Word and element location data:
= = =
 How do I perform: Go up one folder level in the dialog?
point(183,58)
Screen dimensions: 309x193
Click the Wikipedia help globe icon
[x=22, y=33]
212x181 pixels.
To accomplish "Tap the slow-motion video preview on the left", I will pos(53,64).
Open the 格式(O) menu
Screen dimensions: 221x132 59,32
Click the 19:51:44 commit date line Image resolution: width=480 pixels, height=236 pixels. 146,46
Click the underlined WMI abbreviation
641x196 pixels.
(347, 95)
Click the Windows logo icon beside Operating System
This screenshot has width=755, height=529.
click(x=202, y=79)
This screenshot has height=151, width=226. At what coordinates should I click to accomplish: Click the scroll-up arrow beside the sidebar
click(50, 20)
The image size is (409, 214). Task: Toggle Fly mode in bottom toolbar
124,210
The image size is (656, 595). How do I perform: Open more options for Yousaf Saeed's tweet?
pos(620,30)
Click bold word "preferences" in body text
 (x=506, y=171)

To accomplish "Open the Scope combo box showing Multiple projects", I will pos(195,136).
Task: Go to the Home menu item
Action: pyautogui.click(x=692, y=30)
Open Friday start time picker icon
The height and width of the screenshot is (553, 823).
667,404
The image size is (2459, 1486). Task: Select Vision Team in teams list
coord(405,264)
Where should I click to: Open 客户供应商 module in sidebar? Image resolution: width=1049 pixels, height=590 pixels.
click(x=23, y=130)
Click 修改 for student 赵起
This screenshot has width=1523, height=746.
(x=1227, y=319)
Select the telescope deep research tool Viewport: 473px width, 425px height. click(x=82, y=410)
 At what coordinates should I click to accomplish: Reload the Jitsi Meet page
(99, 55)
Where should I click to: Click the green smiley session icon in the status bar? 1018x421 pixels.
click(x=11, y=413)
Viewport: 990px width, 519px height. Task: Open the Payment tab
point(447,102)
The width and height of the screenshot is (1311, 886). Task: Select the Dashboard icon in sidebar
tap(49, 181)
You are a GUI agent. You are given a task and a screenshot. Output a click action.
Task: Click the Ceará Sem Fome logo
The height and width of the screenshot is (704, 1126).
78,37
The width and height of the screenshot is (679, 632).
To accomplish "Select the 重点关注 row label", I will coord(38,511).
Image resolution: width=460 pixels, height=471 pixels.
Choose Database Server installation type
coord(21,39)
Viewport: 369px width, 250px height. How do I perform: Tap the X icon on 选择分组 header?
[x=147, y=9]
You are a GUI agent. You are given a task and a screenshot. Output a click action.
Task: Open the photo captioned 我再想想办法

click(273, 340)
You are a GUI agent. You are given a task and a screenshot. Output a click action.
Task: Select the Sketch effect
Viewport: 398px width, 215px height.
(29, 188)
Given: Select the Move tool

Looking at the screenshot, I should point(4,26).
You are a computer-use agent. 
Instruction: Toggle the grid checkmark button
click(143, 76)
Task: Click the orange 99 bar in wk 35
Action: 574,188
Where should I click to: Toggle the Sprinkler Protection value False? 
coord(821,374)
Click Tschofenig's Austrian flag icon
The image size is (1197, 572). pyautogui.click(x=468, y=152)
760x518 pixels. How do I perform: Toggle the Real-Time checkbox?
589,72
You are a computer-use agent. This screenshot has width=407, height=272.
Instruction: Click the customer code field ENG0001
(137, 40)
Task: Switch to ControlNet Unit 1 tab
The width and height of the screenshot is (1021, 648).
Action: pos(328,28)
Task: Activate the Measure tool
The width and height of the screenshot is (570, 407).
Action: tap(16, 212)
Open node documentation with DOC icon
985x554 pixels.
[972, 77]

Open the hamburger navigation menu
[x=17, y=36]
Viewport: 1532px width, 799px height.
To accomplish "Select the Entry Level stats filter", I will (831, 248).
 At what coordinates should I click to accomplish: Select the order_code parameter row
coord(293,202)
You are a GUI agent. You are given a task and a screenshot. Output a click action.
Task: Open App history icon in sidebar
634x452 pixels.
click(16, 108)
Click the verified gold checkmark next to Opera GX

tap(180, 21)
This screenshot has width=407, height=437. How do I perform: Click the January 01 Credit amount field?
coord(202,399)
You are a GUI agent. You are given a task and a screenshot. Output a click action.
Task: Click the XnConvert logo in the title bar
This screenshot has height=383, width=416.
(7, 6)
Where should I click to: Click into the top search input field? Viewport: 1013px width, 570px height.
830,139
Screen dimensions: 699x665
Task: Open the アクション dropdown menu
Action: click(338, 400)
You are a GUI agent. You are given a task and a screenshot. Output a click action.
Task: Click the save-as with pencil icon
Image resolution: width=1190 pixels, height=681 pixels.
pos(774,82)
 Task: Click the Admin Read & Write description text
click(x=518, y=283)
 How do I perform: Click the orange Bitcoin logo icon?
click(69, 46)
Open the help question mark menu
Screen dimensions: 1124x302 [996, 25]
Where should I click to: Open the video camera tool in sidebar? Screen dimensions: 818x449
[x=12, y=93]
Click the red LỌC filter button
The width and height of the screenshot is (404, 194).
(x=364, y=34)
= = =
SHORT TASK: Turn the listing above into a numbered list with one item per line, leaving out blank lines.

CORRECT OUTPUT:
1.  How do I perform: Go up one folder level in the dialog?
2. point(183,58)
3. Screen dimensions: 309x193
4. Click the Wikipedia help globe icon
5. [x=22, y=33]
6. 212x181 pixels.
7. To accomplish "Tap the slow-motion video preview on the left", I will pos(53,64).
8. Open the 格式(O) menu
9. Screen dimensions: 221x132 59,32
10. Click the 19:51:44 commit date line Image resolution: width=480 pixels, height=236 pixels. 146,46
11. Click the underlined WMI abbreviation
12. 641x196 pixels.
13. (347, 95)
14. Click the Windows logo icon beside Operating System
15. This screenshot has width=755, height=529.
16. click(x=202, y=79)
17. This screenshot has height=151, width=226. At what coordinates should I click to accomplish: Click the scroll-up arrow beside the sidebar
18. click(50, 20)
19. The image size is (409, 214). Task: Toggle Fly mode in bottom toolbar
20. 124,210
21. The image size is (656, 595). How do I perform: Open more options for Yousaf Saeed's tweet?
22. pos(620,30)
23. Click bold word "preferences" in body text
24.  (x=506, y=171)
25. To accomplish "Open the Scope combo box showing Multiple projects", I will pos(195,136).
26. Task: Go to the Home menu item
27. Action: pyautogui.click(x=692, y=30)
28. Open Friday start time picker icon
29. The height and width of the screenshot is (553, 823).
30. 667,404
31. The image size is (2459, 1486). Task: Select Vision Team in teams list
32. coord(405,264)
33. Where should I click to: Open 客户供应商 module in sidebar? Image resolution: width=1049 pixels, height=590 pixels.
34. click(x=23, y=130)
35. Click 修改 for student 赵起
36. This screenshot has width=1523, height=746.
37. (x=1227, y=319)
38. Select the telescope deep research tool Viewport: 473px width, 425px height. click(x=82, y=410)
39.  At what coordinates should I click to accomplish: Reload the Jitsi Meet page
40. (99, 55)
41. Where should I click to: Click the green smiley session icon in the status bar? 1018x421 pixels.
42. click(x=11, y=413)
43. Viewport: 990px width, 519px height. Task: Open the Payment tab
44. point(447,102)
45. The width and height of the screenshot is (1311, 886). Task: Select the Dashboard icon in sidebar
46. tap(49, 181)
47. You are a GUI agent. You are given a task and a screenshot. Output a click action.
48. Task: Click the Ceará Sem Fome logo
49. The height and width of the screenshot is (704, 1126).
50. 78,37
51. The width and height of the screenshot is (679, 632).
52. To accomplish "Select the 重点关注 row label", I will coord(38,511).
53. Image resolution: width=460 pixels, height=471 pixels.
54. Choose Database Server installation type
55. coord(21,39)
56. Viewport: 369px width, 250px height. How do I perform: Tap the X icon on 选择分组 header?
57. [x=147, y=9]
58. You are a GUI agent. You are given a task and a screenshot. Output a click action.
59. Task: Open the photo captioned 我再想想办法
60. click(273, 340)
61. You are a GUI agent. You are given a task and a screenshot. Output a click action.
62. Task: Select the Sketch effect
63. Viewport: 398px width, 215px height.
64. (29, 188)
65. Given: Select the Move tool
66. Looking at the screenshot, I should point(4,26).
67. You are a computer-use agent. 
68. Instruction: Toggle the grid checkmark button
69. click(143, 76)
70. Task: Click the orange 99 bar in wk 35
71. Action: 574,188
72. Where should I click to: Toggle the Sprinkler Protection value False? 
73. coord(821,374)
74. Click Tschofenig's Austrian flag icon
75. The image size is (1197, 572). pyautogui.click(x=468, y=152)
76. 760x518 pixels. How do I perform: Toggle the Real-Time checkbox?
77. 589,72
78. You are a computer-use agent. This screenshot has width=407, height=272.
79. Instruction: Click the customer code field ENG0001
80. (137, 40)
81. Task: Switch to ControlNet Unit 1 tab
82. The width and height of the screenshot is (1021, 648).
83. Action: pos(328,28)
84. Task: Activate the Measure tool
85. The width and height of the screenshot is (570, 407).
86. Action: tap(16, 212)
87. Open node documentation with DOC icon
88. 985x554 pixels.
89. [972, 77]
90. Open the hamburger navigation menu
91. [x=17, y=36]
92. Viewport: 1532px width, 799px height.
93. To accomplish "Select the Entry Level stats filter", I will (831, 248).
94.  At what coordinates should I click to accomplish: Select the order_code parameter row
95. coord(293,202)
96. You are a GUI agent. You are given a task and a screenshot. Output a click action.
97. Task: Open App history icon in sidebar
98. 634x452 pixels.
99. click(16, 108)
100. Click the verified gold checkmark next to Opera GX
101. tap(180, 21)
102. This screenshot has width=407, height=437. How do I perform: Click the January 01 Credit amount field?
103. coord(202,399)
104. You are a GUI agent. You are given a task and a screenshot. Output a click action.
105. Task: Click the XnConvert logo in the title bar
106. This screenshot has height=383, width=416.
107. (7, 6)
108. Where should I click to: Click into the top search input field? Viewport: 1013px width, 570px height.
109. 830,139
110. Screen dimensions: 699x665
111. Task: Open the アクション dropdown menu
112. Action: click(338, 400)
113. You are a GUI agent. You are given a task and a screenshot. Output a click action.
114. Task: Click the save-as with pencil icon
115. Image resolution: width=1190 pixels, height=681 pixels.
116. pos(774,82)
117.  Task: Click the Admin Read & Write description text
118. click(x=518, y=283)
119.  How do I perform: Click the orange Bitcoin logo icon?
120. click(69, 46)
121. Open the help question mark menu
122. Screen dimensions: 1124x302 [996, 25]
123. Where should I click to: Open the video camera tool in sidebar? Screen dimensions: 818x449
124. [x=12, y=93]
125. Click the red LỌC filter button
126. The width and height of the screenshot is (404, 194).
127. (x=364, y=34)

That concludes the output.